Die weltweite Vernetzung der Wirtschaft und die damit einhergehenden Abhängigkeiten werden für viele jetzt erst offensichtlich. Die globale Arbeitsteilung werden wir aber kaum zurückdrehen können und wollen. Bei Massenprodukten bleibt der Preis bestimmend, bei anderen Produkten sind wir auf Rohstoffe angewiesen. Die Marktchance der deutschen Wirtschaft sehe ich vor allem in der Innovation, in der Spezialisierung und Individualisierung von Produkten.

Die vierte Corona-Welle rollt. Was halten Sie von einer Impflicht für bestimmte Berufsgruppen?

Ich persönlich bin der Auffassung, dass wir in den zur Bekämpfung der Pandemie wichtigen Bereichen wie dem medizinisch-pflegerischen Bereich die Impfquote weiter erhöhen müssen, um die Schwächsten beispielsweise in den Senioreneinrichtungen zu schützen. Bei allem Respekt vor der Freiheit, sich nicht impfen zu lassen: Es gibt Berufe, die eine ganz besondere Verantwortung für die Gesundheit der Mitmenschen mit sich bringen.

Wie lange sollen Unternehmen noch kostenlose Tests anbieten?

Grundsätzlich sehe ich eine ungebrochen große Bereitschaft, Testmöglichkeiten zur Verfügung zu stellen, weil sie Sicherheit ins Unternehmen bringen. Es gibt aber je nach Betriebsgröße unterschiedliche Probleme. Für kleinere Unternehmen ist die Bereitstellung von Test-Kits eine finanzielle und logistische Herausforderung. Die vielen größeren Mittelständler in Nordrhein-Westfalen stehen dagegen eher vor der Aufgabe, dass freiwillige Testangebote von einer größtenteils geimpften Belegschaft auch weiterhin genutzt werden.

Hat Corona das Homeoffice für immer etabliert?

Ich finde, man sollte den Trend zur Heimarbeit weder idealisieren noch verteufeln.
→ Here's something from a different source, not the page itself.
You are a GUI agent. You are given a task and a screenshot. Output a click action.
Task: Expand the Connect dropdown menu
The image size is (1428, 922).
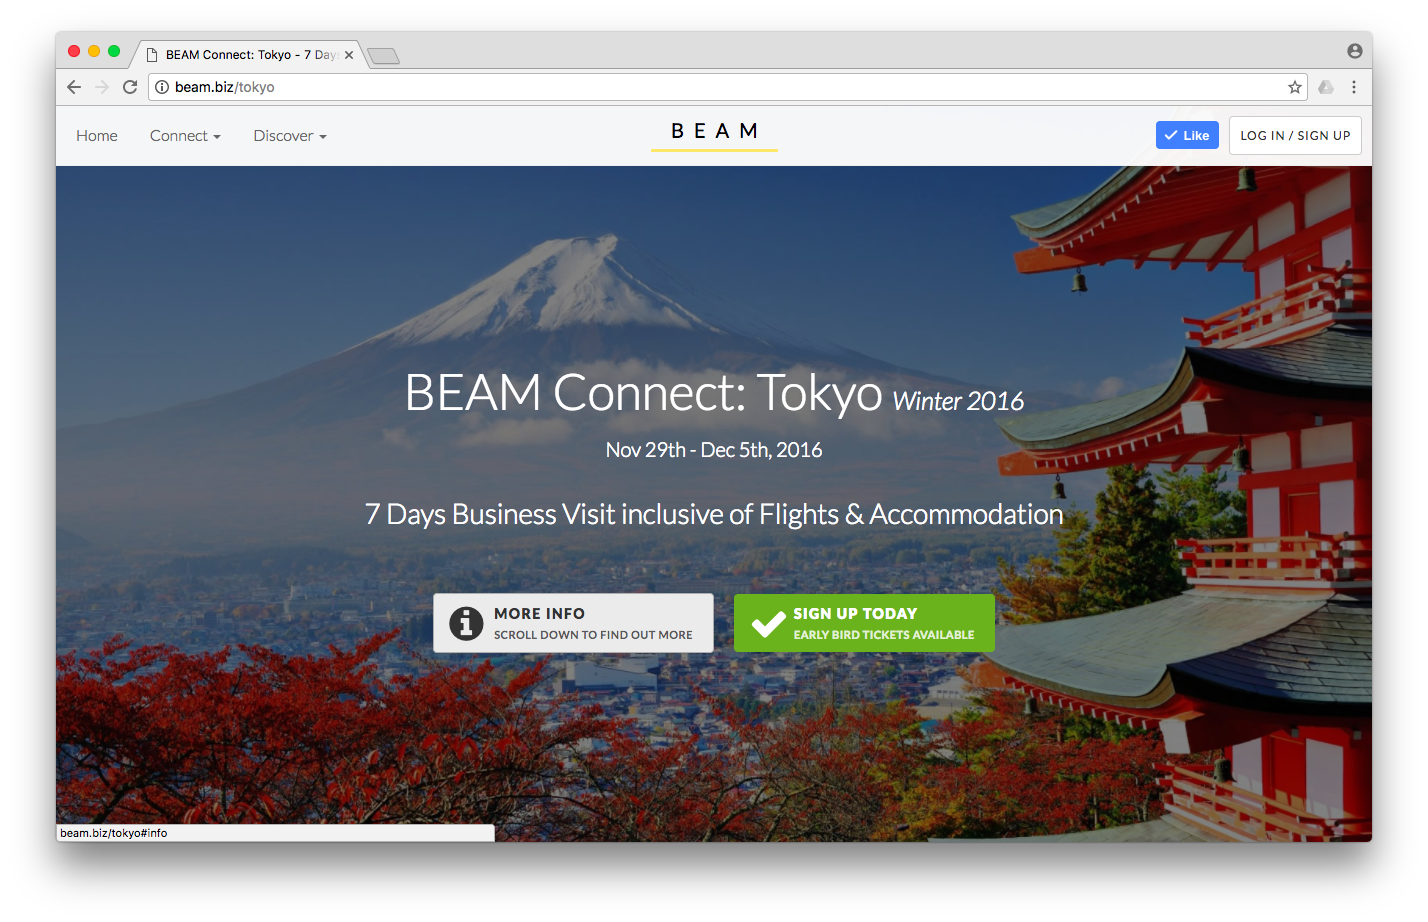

Statt einer neuen Verpflichtung sollten wir uns am Alltag in den Unternehmen orientieren. Neue Mitarbeiter müssen sich erst mit der Betriebskultur vertraut machen, und das geht am besten immer noch in Präsenz. Die Kreativität und Effektivität von Videokonferenzen haben mich auch noch nicht restlos überzeugt. Im Produktionsbereich ist Heimarbeit ohnehin kaum umsetzbar, weil ich die Maschinen schlecht nach Hause verlagern kann. Aber ich erlebe in vielen Unternehmen kluge Kompromisse und mehr Flexibilität zur sinnvollen Arbeitsorganisation.

Welche Spuren hinterlässt Corona auf dem NRW-Ausbildungsmarkt?

Der Kampf um Auszubildende ist eine gesamtgesellschaftliche Aufgabe, die durch Corona noch einmal erschwert wurde. Ohne Ausbildungsmessen und Praktika war es noch schwieriger, junge Leute von den tollen Perspektiven der dualen Ausbildung zu überzeugen. Das müssen wir aber, denn es sind vor allem Fachkräfte mit Berufsabschluss, die der Wirtschaft in Zukunft fehlen werden. Doppelt schwierig ist die Lage für Branchen, die besonders unter der Pandemie gelitten haben und neben zwei dezimierten Ausbildungsjahrgängen auch noch Belegschaft an andere Branchen verloren haben.